Whenever a line of the material contains the string "Toggle", it should be copied.

_Records to use_
━━━━━━━━━━━━━━━━━━━━
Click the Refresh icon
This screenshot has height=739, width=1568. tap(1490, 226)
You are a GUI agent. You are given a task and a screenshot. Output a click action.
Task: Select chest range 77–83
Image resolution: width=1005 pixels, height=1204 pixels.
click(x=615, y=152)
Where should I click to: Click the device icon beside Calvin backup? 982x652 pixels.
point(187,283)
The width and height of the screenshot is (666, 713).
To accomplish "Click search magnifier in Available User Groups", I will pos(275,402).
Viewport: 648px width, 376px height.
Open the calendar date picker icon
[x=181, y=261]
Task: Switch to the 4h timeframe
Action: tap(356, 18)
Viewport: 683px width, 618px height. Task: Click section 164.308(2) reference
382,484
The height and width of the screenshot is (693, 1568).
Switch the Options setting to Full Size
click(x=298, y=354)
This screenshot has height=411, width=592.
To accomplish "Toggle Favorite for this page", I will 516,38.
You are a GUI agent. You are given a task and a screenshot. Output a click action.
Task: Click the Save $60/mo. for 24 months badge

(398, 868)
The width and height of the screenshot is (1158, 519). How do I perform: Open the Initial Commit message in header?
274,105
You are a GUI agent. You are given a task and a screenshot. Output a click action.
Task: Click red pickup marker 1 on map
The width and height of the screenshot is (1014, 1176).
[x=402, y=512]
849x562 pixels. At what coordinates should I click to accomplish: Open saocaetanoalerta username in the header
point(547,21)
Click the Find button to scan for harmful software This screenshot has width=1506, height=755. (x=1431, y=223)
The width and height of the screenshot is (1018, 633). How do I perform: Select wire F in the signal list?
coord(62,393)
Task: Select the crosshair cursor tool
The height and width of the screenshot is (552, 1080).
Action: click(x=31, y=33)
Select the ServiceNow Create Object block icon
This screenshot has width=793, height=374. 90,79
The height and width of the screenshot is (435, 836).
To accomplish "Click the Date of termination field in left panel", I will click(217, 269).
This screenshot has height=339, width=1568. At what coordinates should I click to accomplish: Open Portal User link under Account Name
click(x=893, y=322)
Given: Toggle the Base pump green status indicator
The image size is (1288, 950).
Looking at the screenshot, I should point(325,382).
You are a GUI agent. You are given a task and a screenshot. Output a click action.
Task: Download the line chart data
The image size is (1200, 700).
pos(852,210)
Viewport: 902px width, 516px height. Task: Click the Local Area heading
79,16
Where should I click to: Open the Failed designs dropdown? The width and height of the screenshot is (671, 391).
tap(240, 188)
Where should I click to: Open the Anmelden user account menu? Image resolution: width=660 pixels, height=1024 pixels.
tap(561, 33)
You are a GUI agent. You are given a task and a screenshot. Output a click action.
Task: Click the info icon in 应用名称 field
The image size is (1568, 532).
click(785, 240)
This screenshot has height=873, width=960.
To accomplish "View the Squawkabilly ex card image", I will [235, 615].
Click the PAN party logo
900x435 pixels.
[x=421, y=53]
━━━━━━━━━━━━━━━━━━━━
_Expected output_
To accomplish "Toggle Favorite for this page", I will 516,38.
Given: Toggle the Base pump green status indicator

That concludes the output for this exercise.